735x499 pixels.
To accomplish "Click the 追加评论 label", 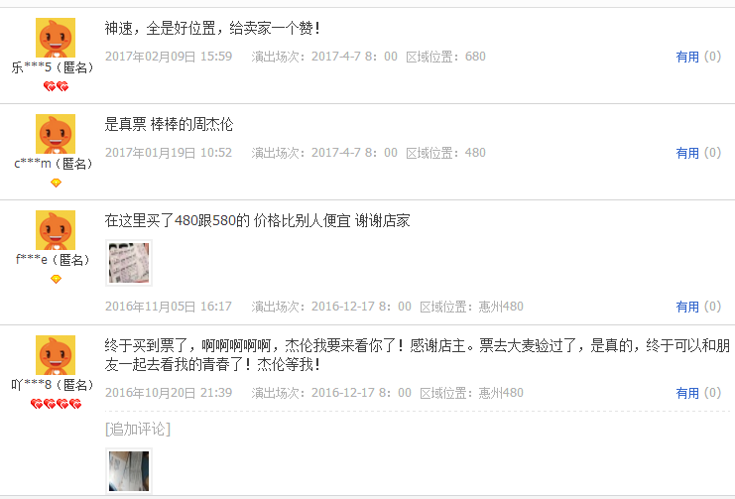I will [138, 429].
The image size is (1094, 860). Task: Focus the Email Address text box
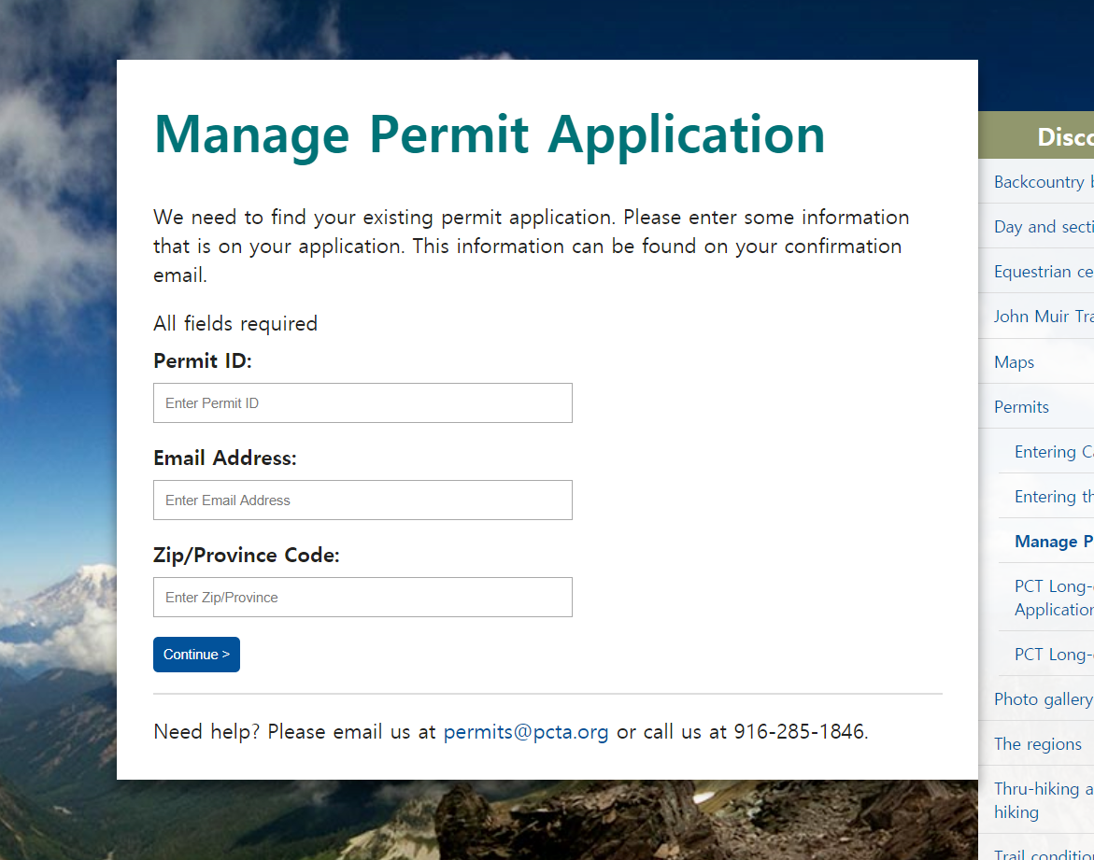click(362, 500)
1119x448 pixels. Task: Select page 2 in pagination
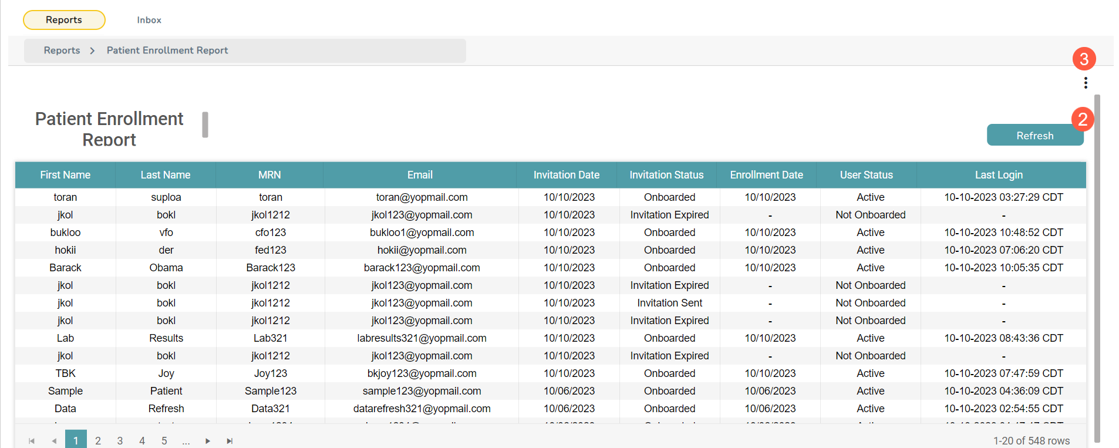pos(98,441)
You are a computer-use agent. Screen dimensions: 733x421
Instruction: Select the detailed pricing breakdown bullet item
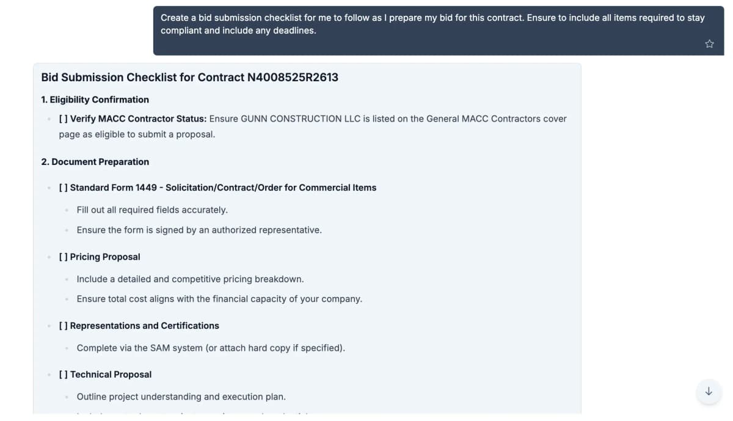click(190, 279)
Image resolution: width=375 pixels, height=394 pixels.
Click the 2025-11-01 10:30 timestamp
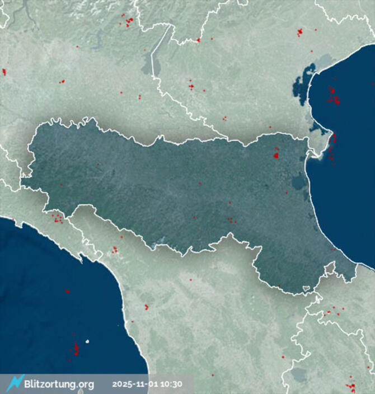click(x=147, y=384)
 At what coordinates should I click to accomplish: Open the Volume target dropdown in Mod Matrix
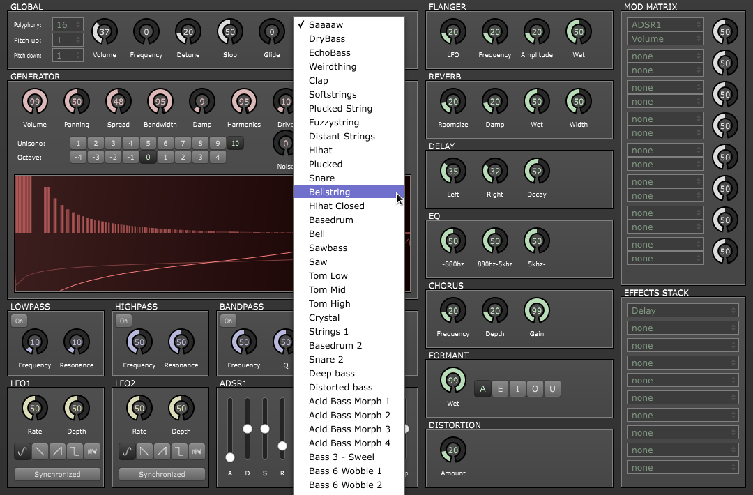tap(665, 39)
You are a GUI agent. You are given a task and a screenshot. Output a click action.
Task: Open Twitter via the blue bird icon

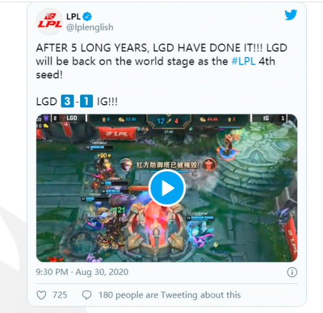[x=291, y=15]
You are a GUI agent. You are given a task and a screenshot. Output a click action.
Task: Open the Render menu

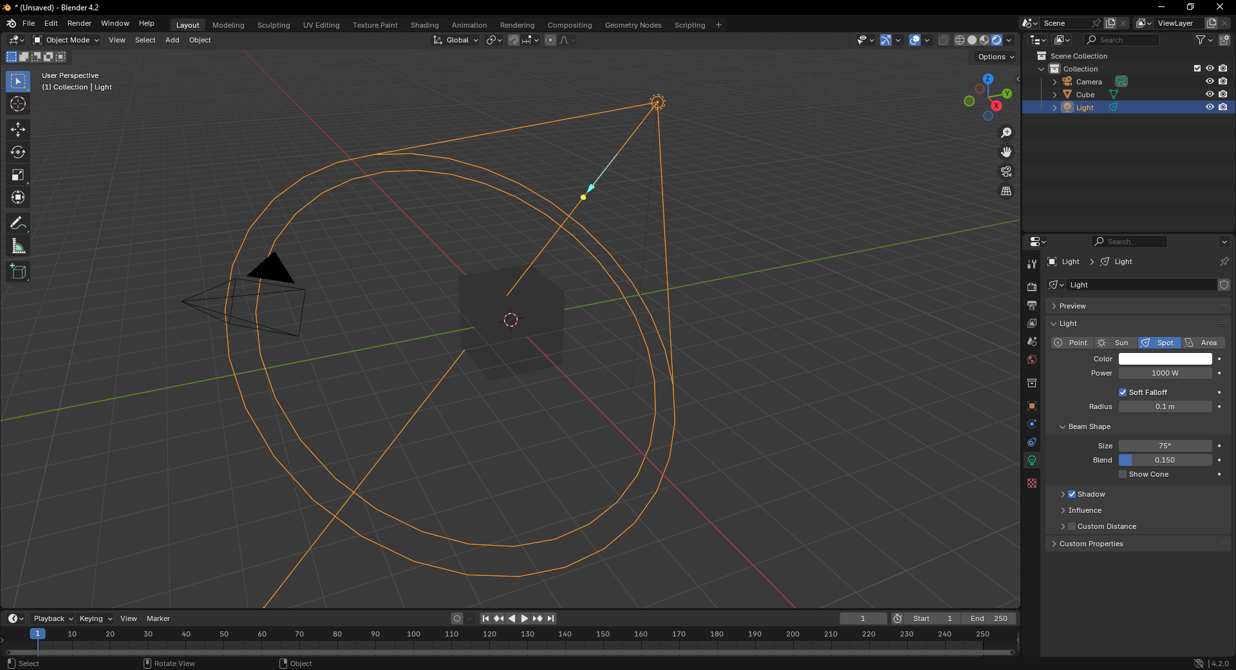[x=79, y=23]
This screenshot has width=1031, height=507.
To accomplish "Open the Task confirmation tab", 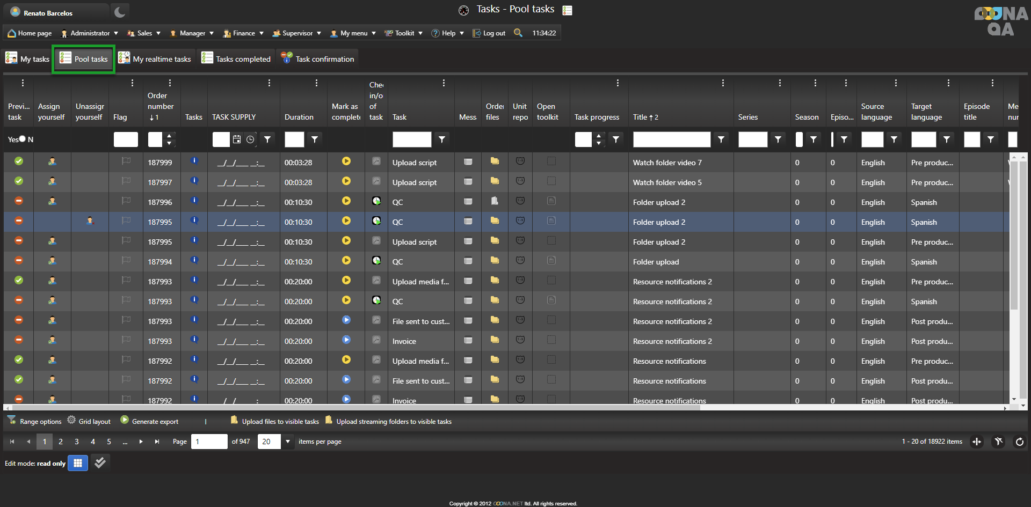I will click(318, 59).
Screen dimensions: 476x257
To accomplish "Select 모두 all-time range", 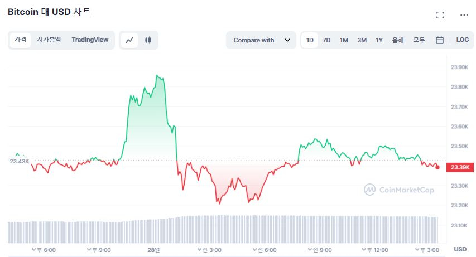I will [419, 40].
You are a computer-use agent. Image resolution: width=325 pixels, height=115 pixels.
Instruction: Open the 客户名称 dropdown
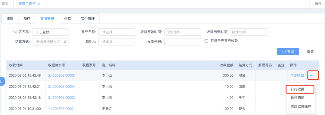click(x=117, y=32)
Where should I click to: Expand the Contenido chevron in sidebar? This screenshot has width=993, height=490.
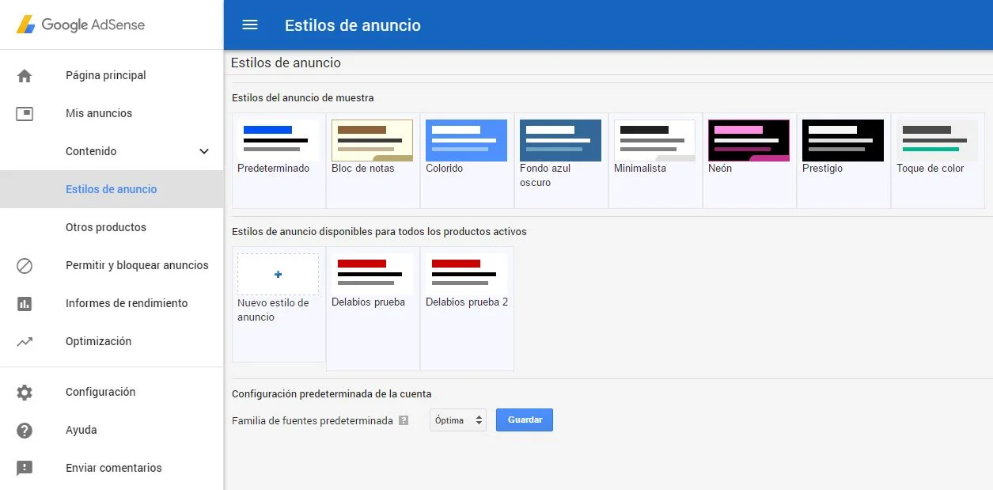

_ _ _

## Problem details
Scan the listing for the string "height", then copy every line where it appears.

## Answer box
Image resolution: width=375 pixels, height=394 pixels.
This screenshot has width=1031, height=507.
You are a computer-use agent. Image resolution: width=325 pixels, height=115 pixels.
Where should I click to: Expand the Contenido chevron in sidebar? This screenshot has width=993, height=490.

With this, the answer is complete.